- Exercise instructions -
Report every line of the records that contains the word "Partager".

- Input records -

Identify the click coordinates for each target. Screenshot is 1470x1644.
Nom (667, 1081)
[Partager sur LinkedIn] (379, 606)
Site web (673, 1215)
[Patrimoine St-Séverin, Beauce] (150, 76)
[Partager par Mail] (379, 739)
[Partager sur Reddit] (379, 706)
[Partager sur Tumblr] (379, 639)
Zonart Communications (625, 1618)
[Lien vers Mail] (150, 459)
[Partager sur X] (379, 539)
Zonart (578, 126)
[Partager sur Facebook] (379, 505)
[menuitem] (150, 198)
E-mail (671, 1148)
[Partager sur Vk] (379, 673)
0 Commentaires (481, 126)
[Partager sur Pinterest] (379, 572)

- Solution below -
[Partager sur LinkedIn] (379, 606)
[Partager par Mail] (379, 739)
[Partager sur Reddit] (379, 706)
[Partager sur Tumblr] (379, 639)
[Partager sur X] (379, 539)
[Partager sur Facebook] (379, 505)
[Partager sur Vk] (379, 673)
[Partager sur Pinterest] (379, 572)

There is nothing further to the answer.